== REQUIRED WORK ==
Of the entries below, return only those lines from the line with "Open Proton-GE-Proton9-20 install folder" to the line with "You are a computer-use agent. Image resolution: width=662", exactly, both included.

== MATERIALS PROVIDED ==
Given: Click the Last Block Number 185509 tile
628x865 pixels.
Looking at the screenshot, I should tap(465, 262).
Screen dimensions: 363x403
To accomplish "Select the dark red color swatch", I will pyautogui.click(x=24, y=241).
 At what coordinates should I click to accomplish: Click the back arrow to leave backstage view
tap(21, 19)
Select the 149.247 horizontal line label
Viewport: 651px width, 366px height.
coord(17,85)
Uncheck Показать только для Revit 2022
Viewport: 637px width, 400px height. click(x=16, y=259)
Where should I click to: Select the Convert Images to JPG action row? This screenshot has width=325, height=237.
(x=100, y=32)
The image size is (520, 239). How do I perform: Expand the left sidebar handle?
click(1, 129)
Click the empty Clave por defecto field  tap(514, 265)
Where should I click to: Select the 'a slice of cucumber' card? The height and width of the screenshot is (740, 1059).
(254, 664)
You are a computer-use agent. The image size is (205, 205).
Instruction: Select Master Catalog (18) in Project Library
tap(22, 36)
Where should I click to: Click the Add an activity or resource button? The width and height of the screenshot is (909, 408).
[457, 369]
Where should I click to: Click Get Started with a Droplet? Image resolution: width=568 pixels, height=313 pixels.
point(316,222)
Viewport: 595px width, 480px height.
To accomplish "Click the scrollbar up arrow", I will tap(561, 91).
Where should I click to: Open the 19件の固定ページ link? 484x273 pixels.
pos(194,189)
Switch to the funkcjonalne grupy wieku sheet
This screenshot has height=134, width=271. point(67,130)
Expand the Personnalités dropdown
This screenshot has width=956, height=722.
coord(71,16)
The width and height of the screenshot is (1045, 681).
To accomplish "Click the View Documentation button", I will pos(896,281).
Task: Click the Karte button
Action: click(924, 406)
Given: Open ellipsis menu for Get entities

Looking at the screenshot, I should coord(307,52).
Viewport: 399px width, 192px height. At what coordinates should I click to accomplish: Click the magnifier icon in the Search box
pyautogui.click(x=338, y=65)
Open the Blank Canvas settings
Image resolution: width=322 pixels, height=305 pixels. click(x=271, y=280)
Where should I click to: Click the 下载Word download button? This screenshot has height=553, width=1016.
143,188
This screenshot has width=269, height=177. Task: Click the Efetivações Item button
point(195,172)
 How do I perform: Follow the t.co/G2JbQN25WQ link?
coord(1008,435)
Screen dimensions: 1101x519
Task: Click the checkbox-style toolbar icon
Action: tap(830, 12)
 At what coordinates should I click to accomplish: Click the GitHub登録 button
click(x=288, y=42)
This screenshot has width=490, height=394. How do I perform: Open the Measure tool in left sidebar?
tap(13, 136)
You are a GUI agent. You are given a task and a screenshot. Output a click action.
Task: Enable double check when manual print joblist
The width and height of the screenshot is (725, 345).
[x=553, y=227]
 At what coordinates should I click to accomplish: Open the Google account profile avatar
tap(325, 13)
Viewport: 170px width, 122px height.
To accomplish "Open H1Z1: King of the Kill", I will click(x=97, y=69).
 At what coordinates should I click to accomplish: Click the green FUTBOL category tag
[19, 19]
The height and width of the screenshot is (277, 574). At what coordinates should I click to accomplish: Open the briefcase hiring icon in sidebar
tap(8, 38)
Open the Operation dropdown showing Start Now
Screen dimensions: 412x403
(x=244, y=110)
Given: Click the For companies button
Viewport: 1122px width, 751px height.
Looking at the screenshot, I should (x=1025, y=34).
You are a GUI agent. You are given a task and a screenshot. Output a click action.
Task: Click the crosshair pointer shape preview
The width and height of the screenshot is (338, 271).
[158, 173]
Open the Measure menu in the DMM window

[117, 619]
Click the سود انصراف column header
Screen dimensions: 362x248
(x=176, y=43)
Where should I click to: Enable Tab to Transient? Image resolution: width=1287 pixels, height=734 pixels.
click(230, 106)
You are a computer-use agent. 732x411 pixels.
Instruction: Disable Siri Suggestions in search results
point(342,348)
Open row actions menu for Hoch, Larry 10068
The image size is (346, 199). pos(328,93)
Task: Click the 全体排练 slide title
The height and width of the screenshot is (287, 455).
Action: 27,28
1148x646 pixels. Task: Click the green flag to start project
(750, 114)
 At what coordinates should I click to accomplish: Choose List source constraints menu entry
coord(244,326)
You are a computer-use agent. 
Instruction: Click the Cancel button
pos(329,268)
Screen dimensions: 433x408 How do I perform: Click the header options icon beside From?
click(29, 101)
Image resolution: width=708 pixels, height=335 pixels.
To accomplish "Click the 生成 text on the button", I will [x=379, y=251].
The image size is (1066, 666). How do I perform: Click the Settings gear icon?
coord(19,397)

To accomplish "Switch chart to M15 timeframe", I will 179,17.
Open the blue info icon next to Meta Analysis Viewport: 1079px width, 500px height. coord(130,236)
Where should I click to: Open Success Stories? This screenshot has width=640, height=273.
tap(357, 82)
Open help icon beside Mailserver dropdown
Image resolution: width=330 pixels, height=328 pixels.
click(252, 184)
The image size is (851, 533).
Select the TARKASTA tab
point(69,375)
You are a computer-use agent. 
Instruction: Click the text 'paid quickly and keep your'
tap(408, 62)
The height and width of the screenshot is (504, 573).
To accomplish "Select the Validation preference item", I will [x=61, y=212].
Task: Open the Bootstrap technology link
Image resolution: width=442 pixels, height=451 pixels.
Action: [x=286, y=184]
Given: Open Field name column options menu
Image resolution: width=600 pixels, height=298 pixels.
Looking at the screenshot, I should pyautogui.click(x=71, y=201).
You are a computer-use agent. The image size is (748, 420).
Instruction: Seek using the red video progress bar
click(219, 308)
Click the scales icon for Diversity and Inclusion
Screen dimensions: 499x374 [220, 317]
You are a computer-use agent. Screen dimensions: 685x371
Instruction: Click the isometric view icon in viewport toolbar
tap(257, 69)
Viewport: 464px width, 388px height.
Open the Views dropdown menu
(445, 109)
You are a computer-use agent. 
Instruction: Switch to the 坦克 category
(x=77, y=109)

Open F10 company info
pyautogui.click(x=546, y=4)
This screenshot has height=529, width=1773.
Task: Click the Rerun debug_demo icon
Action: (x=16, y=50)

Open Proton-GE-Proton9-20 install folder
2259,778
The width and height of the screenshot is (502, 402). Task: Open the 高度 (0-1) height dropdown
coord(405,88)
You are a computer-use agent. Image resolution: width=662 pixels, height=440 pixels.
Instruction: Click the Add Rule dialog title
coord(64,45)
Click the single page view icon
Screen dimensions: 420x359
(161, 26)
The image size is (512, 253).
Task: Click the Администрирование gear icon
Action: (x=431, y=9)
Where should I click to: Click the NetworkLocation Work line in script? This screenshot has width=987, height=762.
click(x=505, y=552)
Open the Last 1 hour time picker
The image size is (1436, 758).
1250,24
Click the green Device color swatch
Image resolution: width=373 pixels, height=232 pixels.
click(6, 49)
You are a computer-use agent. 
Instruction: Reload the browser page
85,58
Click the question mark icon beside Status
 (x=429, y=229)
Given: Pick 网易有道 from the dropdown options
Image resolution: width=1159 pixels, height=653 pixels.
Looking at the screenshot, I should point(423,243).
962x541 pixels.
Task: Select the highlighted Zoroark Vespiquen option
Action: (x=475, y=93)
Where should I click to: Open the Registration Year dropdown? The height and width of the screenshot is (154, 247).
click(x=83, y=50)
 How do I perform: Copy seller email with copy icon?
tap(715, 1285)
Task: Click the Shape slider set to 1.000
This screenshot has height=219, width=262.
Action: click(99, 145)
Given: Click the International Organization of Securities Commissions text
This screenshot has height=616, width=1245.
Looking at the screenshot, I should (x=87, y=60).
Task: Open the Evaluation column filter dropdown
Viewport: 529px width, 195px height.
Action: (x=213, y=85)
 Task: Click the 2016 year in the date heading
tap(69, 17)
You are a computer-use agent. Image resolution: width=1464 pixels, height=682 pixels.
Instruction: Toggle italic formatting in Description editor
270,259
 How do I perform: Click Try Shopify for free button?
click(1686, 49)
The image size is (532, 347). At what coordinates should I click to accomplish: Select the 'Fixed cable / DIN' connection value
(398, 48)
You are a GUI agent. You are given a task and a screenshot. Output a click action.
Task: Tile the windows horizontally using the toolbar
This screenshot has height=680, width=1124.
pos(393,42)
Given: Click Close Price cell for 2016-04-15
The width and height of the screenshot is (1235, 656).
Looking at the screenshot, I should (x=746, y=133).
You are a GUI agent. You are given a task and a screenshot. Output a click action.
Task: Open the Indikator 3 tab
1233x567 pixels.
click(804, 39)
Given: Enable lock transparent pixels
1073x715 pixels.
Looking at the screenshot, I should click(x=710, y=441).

== EXERCISE OUTPUT ==
Open Proton-GE-Proton9-20 install folder
2259,778
The width and height of the screenshot is (502, 402). Task: Open the 高度 (0-1) height dropdown
coord(405,88)
You are a computer-use agent. Image resolution: width=662 pixels, height=440 pixels.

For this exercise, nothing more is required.